→ **Data excerpts**:
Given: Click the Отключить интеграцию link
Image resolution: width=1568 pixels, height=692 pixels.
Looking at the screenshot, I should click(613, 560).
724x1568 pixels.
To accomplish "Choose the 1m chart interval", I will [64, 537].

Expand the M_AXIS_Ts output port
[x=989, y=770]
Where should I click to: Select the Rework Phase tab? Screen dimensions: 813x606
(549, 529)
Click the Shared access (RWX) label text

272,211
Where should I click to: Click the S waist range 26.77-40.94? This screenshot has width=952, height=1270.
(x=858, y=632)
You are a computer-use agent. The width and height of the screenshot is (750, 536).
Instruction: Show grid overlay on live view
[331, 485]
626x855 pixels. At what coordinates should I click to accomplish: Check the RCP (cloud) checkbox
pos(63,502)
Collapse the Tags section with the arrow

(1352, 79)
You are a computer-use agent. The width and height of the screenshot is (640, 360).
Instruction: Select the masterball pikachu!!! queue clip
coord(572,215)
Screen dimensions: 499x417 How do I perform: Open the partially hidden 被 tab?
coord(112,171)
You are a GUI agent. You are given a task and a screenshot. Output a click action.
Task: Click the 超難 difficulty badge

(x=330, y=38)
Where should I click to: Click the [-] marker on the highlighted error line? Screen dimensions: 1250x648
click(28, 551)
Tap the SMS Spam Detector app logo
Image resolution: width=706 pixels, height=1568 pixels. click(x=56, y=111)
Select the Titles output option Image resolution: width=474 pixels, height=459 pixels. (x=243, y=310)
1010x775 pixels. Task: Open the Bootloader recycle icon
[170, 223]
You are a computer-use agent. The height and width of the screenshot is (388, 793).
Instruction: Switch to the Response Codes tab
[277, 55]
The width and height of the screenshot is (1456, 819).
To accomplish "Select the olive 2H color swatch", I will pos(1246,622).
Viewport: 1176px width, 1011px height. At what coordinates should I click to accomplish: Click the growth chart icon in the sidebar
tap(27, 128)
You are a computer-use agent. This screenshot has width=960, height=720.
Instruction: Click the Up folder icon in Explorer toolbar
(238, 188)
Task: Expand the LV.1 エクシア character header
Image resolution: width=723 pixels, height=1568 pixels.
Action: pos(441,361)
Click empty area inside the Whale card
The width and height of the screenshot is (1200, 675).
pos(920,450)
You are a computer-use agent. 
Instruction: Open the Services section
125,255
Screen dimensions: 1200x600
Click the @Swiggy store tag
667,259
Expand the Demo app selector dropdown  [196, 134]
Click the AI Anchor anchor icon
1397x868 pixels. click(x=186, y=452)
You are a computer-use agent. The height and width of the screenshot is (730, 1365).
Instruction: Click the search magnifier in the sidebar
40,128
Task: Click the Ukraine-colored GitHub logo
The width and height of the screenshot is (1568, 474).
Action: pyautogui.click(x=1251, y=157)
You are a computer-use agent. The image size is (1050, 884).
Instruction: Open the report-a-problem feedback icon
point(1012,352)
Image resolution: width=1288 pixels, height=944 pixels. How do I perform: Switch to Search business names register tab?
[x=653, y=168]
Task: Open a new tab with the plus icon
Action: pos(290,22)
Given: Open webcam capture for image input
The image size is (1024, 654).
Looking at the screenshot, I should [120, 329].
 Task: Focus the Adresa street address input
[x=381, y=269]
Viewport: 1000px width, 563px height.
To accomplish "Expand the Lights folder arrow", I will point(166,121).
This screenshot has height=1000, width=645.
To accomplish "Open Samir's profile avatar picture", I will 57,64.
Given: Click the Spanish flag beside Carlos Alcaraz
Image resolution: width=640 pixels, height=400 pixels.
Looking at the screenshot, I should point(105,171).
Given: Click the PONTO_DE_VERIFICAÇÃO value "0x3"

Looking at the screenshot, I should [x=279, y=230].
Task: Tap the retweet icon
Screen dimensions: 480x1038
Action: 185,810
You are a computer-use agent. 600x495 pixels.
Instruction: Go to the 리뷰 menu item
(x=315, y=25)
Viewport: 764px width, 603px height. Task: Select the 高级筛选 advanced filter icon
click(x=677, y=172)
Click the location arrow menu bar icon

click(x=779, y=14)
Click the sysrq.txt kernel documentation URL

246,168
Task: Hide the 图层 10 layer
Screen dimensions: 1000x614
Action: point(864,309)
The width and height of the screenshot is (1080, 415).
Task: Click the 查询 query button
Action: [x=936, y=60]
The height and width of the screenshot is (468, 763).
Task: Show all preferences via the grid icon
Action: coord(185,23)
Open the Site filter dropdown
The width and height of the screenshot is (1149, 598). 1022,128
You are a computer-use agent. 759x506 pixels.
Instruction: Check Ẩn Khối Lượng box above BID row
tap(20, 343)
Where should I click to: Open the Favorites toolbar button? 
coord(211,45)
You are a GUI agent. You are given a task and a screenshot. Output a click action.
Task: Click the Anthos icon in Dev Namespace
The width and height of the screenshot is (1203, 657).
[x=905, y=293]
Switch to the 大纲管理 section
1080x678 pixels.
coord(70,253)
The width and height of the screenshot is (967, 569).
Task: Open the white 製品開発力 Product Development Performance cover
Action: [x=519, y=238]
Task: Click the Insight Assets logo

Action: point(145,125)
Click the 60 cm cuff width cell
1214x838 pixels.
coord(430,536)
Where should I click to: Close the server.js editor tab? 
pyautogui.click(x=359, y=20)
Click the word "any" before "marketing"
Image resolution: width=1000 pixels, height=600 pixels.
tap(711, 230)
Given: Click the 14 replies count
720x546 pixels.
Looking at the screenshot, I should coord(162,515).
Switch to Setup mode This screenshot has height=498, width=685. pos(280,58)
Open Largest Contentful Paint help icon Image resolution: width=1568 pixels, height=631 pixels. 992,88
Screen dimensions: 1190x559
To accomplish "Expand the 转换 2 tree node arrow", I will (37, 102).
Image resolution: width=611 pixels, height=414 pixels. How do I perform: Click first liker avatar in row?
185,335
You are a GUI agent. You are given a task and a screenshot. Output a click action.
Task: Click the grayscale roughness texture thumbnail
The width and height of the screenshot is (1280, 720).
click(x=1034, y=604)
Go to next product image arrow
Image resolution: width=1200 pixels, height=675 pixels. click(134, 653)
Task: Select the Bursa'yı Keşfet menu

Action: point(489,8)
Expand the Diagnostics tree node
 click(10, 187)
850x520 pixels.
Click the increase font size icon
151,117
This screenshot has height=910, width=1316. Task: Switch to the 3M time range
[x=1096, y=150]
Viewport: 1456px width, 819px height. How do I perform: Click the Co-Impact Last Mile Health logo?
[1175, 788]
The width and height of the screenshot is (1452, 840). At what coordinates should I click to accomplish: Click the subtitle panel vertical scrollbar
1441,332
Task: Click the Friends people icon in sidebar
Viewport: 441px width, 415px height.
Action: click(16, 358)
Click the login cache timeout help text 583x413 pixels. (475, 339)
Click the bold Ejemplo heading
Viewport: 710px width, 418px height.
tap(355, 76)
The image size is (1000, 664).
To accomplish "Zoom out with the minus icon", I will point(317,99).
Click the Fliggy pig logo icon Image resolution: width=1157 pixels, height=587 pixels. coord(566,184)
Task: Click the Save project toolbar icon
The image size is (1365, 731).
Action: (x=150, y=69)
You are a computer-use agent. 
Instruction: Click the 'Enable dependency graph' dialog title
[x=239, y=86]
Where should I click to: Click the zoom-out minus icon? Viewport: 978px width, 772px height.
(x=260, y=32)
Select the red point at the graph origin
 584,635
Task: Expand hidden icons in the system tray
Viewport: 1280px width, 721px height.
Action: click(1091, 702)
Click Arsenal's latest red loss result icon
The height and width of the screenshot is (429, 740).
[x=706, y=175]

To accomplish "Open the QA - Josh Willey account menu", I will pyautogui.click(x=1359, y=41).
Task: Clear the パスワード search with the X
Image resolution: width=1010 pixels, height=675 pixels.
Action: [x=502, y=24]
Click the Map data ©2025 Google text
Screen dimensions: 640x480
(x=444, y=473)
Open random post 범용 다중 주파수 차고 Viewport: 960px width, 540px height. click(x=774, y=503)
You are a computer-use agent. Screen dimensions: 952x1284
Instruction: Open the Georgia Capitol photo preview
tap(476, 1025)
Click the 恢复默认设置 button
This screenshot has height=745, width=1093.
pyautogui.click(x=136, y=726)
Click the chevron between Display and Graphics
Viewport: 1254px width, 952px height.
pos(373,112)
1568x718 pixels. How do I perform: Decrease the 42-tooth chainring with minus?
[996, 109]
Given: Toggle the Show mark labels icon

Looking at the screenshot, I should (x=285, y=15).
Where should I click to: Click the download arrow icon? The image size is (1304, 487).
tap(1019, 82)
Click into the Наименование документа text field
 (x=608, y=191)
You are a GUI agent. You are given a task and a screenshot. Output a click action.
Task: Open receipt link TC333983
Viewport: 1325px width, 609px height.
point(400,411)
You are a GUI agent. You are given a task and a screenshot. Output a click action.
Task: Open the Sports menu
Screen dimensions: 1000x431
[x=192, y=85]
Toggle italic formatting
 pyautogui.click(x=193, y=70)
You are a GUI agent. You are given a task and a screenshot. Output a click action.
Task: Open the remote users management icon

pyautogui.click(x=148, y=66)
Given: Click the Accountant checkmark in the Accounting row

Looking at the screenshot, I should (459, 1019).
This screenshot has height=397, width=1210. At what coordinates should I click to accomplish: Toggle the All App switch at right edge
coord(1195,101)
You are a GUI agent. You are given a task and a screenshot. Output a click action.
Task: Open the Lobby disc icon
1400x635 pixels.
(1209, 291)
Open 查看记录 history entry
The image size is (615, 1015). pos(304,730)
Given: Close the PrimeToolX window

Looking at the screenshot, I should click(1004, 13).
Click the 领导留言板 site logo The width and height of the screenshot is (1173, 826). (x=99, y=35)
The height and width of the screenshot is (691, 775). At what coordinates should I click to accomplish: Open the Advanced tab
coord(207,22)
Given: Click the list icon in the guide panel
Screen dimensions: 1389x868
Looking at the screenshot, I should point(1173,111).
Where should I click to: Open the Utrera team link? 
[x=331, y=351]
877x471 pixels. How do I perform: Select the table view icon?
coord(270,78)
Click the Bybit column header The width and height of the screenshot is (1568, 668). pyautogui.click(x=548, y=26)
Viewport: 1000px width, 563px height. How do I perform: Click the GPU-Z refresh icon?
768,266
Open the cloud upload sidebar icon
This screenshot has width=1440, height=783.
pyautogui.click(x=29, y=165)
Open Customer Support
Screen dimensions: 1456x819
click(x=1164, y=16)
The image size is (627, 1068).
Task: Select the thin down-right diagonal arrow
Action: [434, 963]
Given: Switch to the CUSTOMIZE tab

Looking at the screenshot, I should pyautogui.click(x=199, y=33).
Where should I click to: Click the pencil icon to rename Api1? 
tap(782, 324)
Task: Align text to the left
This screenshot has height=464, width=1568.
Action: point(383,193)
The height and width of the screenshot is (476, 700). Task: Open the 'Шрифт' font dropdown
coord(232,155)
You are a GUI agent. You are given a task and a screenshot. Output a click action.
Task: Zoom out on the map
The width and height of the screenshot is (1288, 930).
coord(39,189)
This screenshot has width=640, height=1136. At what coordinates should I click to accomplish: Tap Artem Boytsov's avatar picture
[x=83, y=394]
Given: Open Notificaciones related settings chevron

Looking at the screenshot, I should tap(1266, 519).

→ **Work order**: In the listing above, locate the line containing "Instruction: Open the Services section" and the line containing "Task: Hide the 图层 10 layer". Transcribe those two lines and everything between them, exactly as written.

→ **Response for this exercise**:
Instruction: Open the Services section
125,255
Screen dimensions: 1200x600
Click the @Swiggy store tag
667,259
Expand the Demo app selector dropdown  [196, 134]
Click the AI Anchor anchor icon
1397x868 pixels. click(x=186, y=452)
You are a computer-use agent. The height and width of the screenshot is (730, 1365).
Instruction: Click the search magnifier in the sidebar
40,128
Task: Click the Ukraine-colored GitHub logo
The width and height of the screenshot is (1568, 474).
Action: pyautogui.click(x=1251, y=157)
You are a computer-use agent. The image size is (1050, 884).
Instruction: Open the report-a-problem feedback icon
point(1012,352)
Image resolution: width=1288 pixels, height=944 pixels. How do I perform: Switch to Search business names register tab?
[x=653, y=168]
Task: Open a new tab with the plus icon
Action: pos(290,22)
Given: Open webcam capture for image input
The image size is (1024, 654).
Looking at the screenshot, I should [120, 329].
 Task: Focus the Adresa street address input
[x=381, y=269]
Viewport: 1000px width, 563px height.
To accomplish "Expand the Lights folder arrow", I will point(166,121).
This screenshot has height=1000, width=645.
To accomplish "Open Samir's profile avatar picture", I will 57,64.
Given: Click the Spanish flag beside Carlos Alcaraz
Image resolution: width=640 pixels, height=400 pixels.
Looking at the screenshot, I should point(105,171).
Given: Click the PONTO_DE_VERIFICAÇÃO value "0x3"

Looking at the screenshot, I should [x=279, y=230].
Task: Tap the retweet icon
Screen dimensions: 480x1038
Action: 185,810
You are a computer-use agent. 600x495 pixels.
Instruction: Go to the 리뷰 menu item
(x=315, y=25)
Viewport: 764px width, 603px height. Task: Select the 高级筛选 advanced filter icon
click(x=677, y=172)
Click the location arrow menu bar icon

click(x=779, y=14)
Click the sysrq.txt kernel documentation URL

246,168
Task: Hide the 图层 10 layer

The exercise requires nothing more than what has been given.